Behind the scenes

Week 42. What OpenAI and Tally teach us about feedback, persistence and product intuition.

Hey!
Welcome to this Week 42 edition!

How OpenAI uses ChatGPT

How funny to see how the OpenAI team uses its own product. They recently published a series on how they build with AI, and I particularly liked the one about unlocking insights faster.

The tool doesn’t replace data scientists. It frees them to do different work. [...] Ops teams now generate launch reports in minutes instead of days, freeing capacity to spend more time with customers. Product teams can learn in real time from customers, informing their roadmaps with faster feedback loops. This transformation has shifted how we can listen. [...] Feedback that once sat buried in the backlog is now central to how we build.

This is one of my favorite use cases for AI: helping teams focus on what actually matters for customers, while automating the painful, buried tasks no one really wants to do.

Building OpenAI with OpenAI

How Tally grew to $4M ARR

Someone (Oncrawl CEO, François Goube actually) once told me: 

A successful entrepreneur is someone who keeps banging their head against the wall until it finally works because they’re convinced it will.

That feels exactly like Tally’s story.

When I read about new startup success stories, I often think back to Uber. They built something no one was explicitly asking for, but once it existed, no one could live without it.

Reading Marie Martens’ latest blog post reminded me of that same pattern:

Forms have existed since the early days of the internet. The space is crowded, every business needs a form, and yet… almost nobody actually likes using a form builder. Most of them are bloated with features, locked behind paywalls, and NPS scores to prove it. Because let’s be honest, nobody loves forms. But what if we could build a product people actually wanted to use? Even if we could convince just 1% of this saturated market, we believed we’d already be onto something. And that’s how it all started.

How we grew Tally to $4M ARR, fully bootstrapped

🍿 Snacks

I don’t have any snacks to share this week, but I do have a question for you!

Feel free to drop your thoughts in the comments.

I’m currently hiring for several positions, and I allow the use of AI for our test assessments. When a candidate told me he had used AI, I thanked him for being transparent. I do ask candidates to explain why they use AI, but in the end, it’s mostly based on trust.

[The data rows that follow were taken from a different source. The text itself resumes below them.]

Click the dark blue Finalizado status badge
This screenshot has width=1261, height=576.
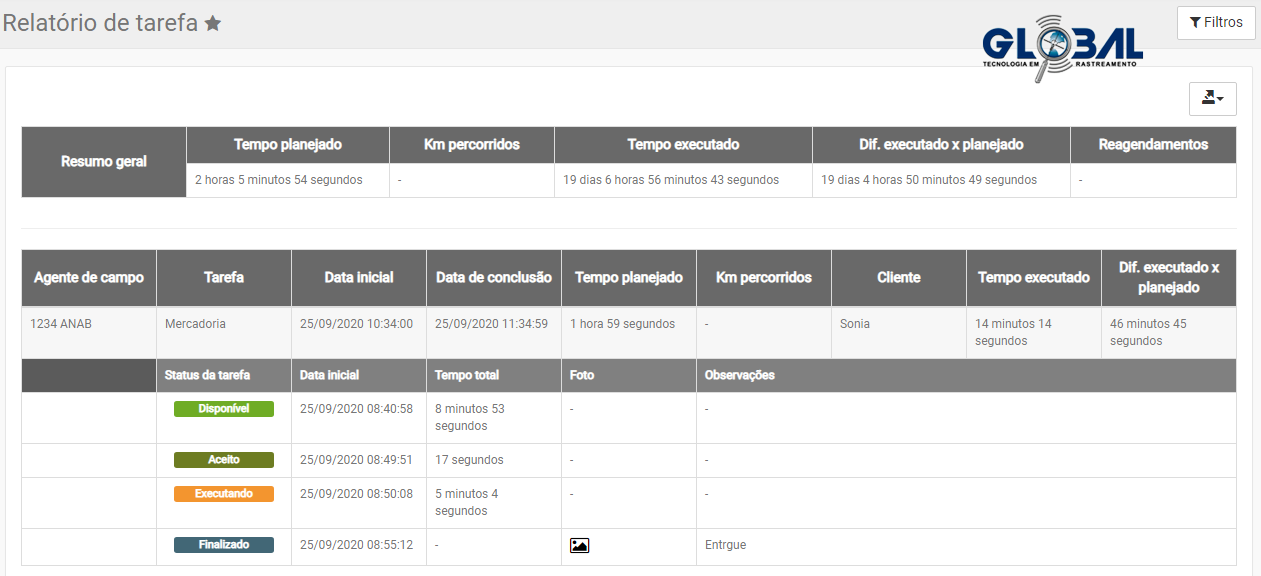click(224, 545)
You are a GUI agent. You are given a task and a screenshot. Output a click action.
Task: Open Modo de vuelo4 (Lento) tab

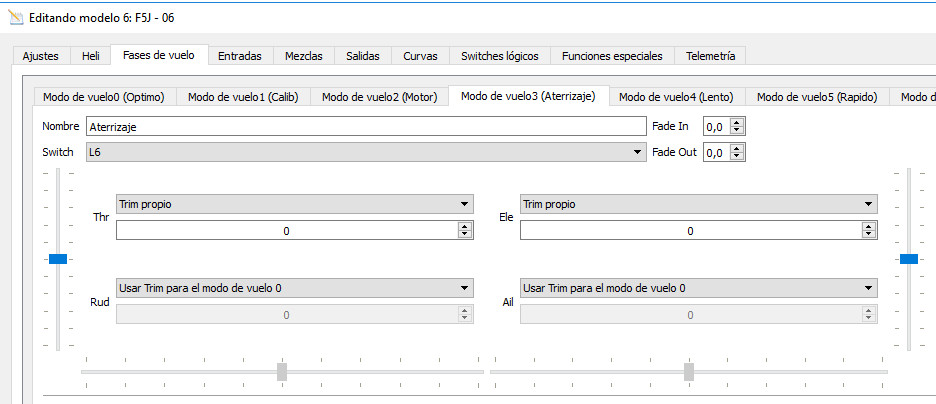pyautogui.click(x=676, y=97)
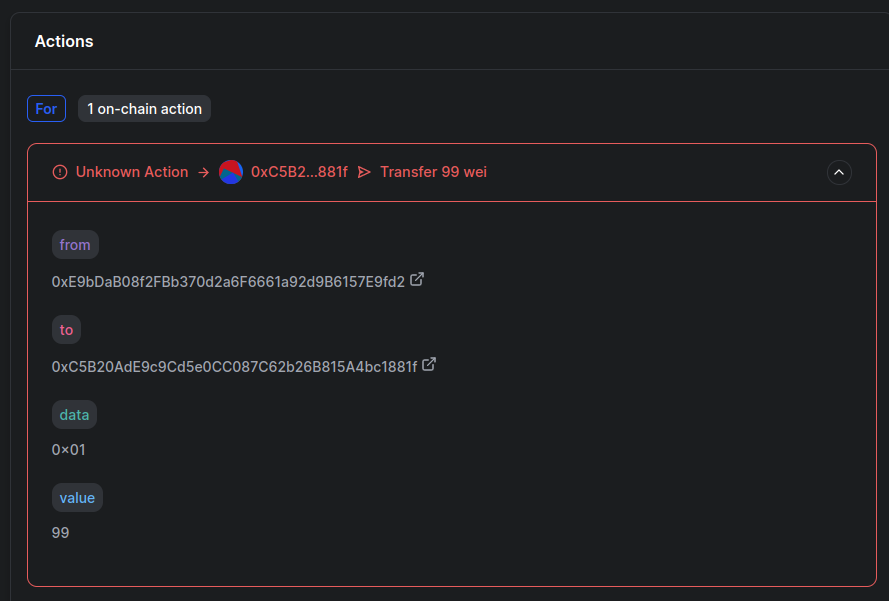Click the address starting 0xE9bDaB08
889x601 pixels.
tap(228, 281)
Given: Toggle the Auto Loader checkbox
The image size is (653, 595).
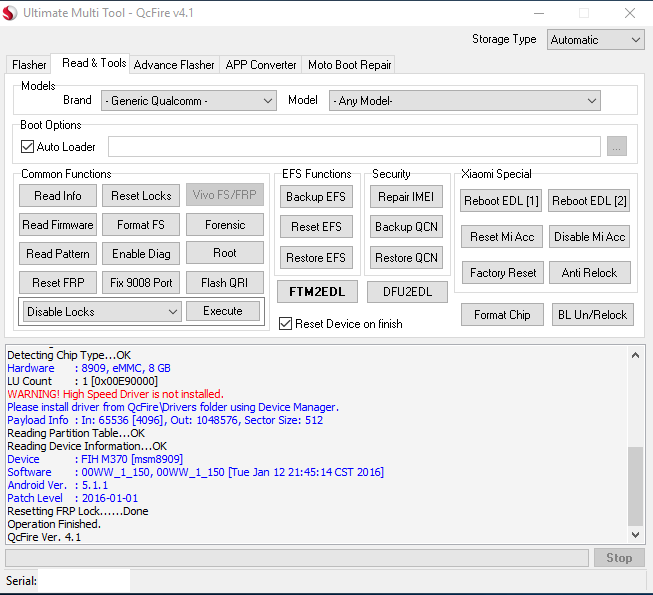Looking at the screenshot, I should point(28,147).
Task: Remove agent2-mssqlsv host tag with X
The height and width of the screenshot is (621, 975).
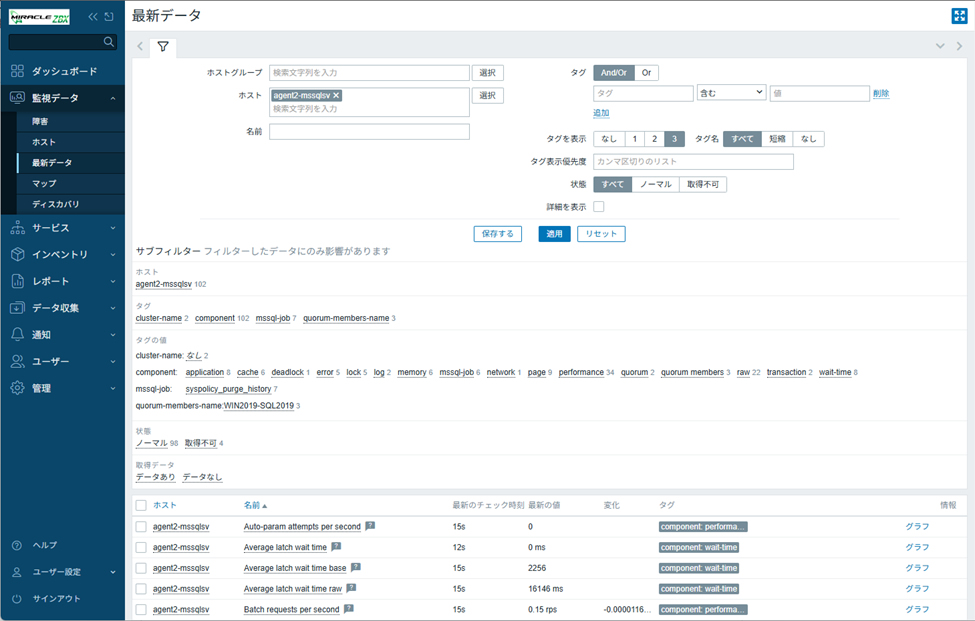Action: [336, 95]
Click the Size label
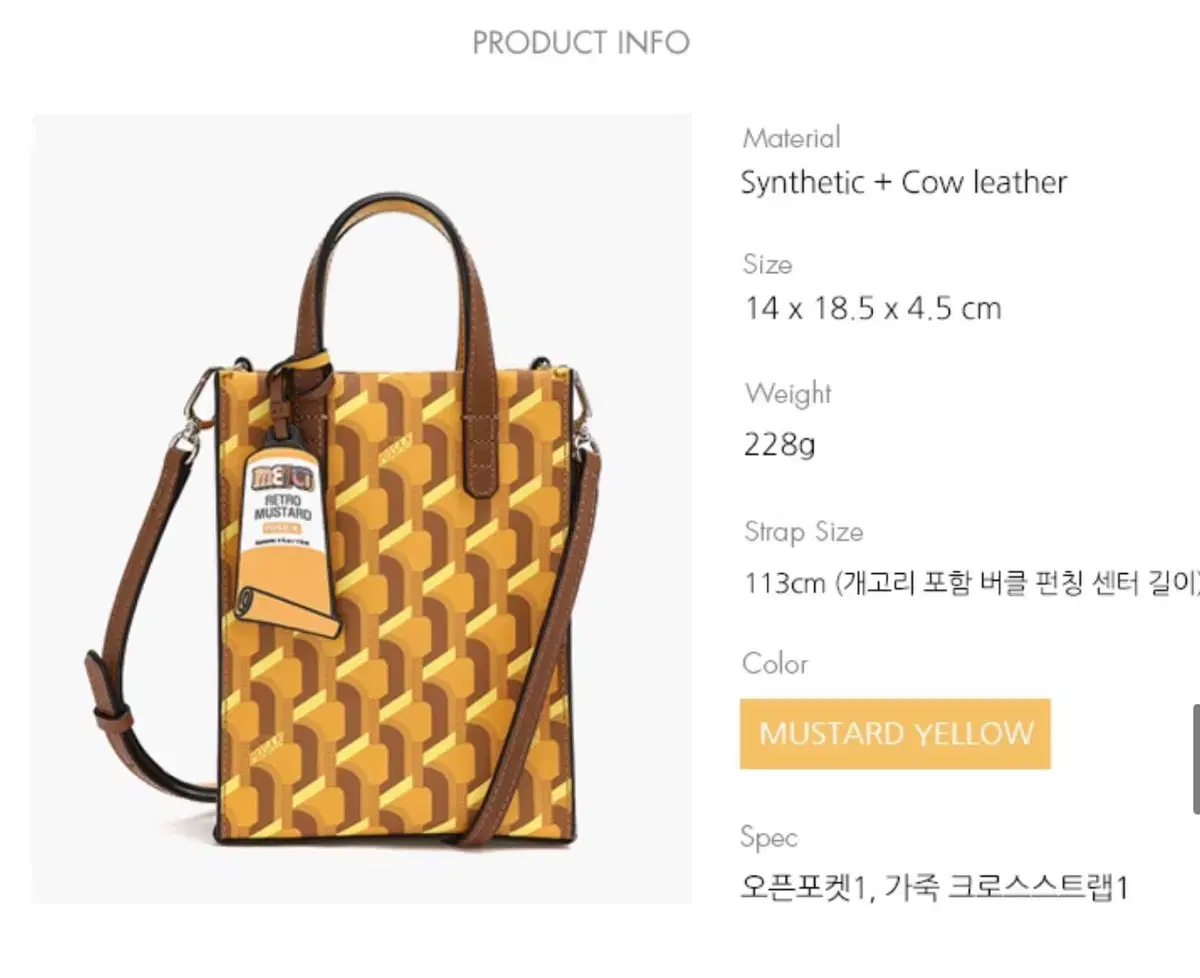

When he shared his output, I could feel it was written by AI: the dashes, the emojis, some phrasing too. That’s when I realized he had missed the point.

I’m not against using AI at all. But for me, you first need the curiosity to understand the data yourself. In this test, I expect candidates to play a bit in Google Sheets, maybe plot a random KPI like ad spend over time, just to see (literally, see) the seasonality for instance. He completely missed that, because he 100% outsourced the thinking part.

Maybe with a sharper prompt, he could have reached the same insights asking, for example, “highlight the seasonality if there is any,” or “point out anomalies.”
But he didn’t. His recommendations were okay but he didn't have the context.

So my question is: when AI can handle the analysis, what skills do you still expect people to show?